Тая помнила, каким он был. Светловолосый граф из верхних. Подстриженный по последней моде, одетый в отглаженное и свежее. Красивый до умопомрачения. Но такой одинокий, будто бы покинутый всеми, кому доверял.
Когда одиночество становится единственным другом, оно оживает: управляет человеком, дышит его легкими, смотрит его глазами, но затирает все краски. И тогда взгляд мутнеет, а меж бровей прорезается морщинка.
Сейчас же он был слаб и слеп, но гораздо живее. По крайней мере, Тая надеялась, что ей не чудится, будто рядом с ней в нем оживало что-то настоящее.

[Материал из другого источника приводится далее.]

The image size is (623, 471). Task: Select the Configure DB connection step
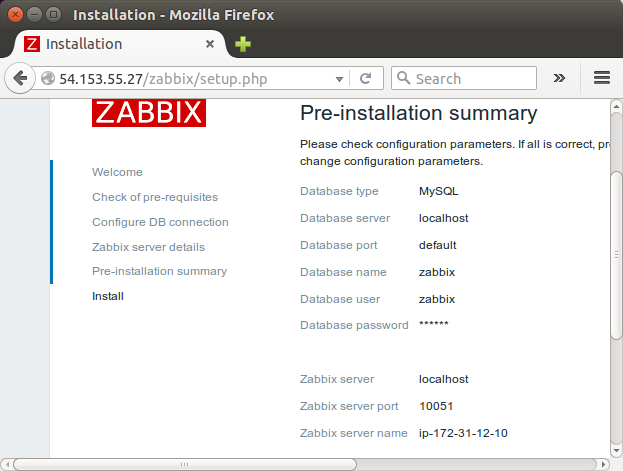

Хотя, наверное, всё-таки чудилось.
Впервые за долгие годы Тая позволила себе помечтать.
Заняв столик в неосвещенном углу, Тая подозвала хозяина заведения:
— Есть свободные комнаты?
— Увы. — Хозяин развел руками и тут же потерял интерес к неопрятным гостям. — Последнюю увели час назад. Это всё, или чего-то желаете?
Живот согласно пробурчал — всё-таки никакое пирожное не заменит полноценного обеда, которого они так и не дождались.
— Две отбивных с овощами и что-нибудь выпить.
— Деньги есть? — только и спросил хозяин, привыкший к попрошайкам.
Тая вытянула на ладони золотую монету, и хозяйский взгляд разом потеплел и стал почти заботливым.
— Сию минуту!
Тая расправила плечи. Так непривычно не быть отбросом, которого шпыняют все кому ни лень, а живым существом. Платежеспособным, ха!
В ночной час трактир был почти пуст. У дверей гомонила разношерстная компания наемников — их легко отличить в любой толпе по настороженным взглядам и особо громкому смеху. Даже если они вместе, то каждый сам по себе. Таков закон выживания. За соседним столиком дрых какой-то бродяга, сжимая в руке полупустой стакан, воняющий дешевой бражкой.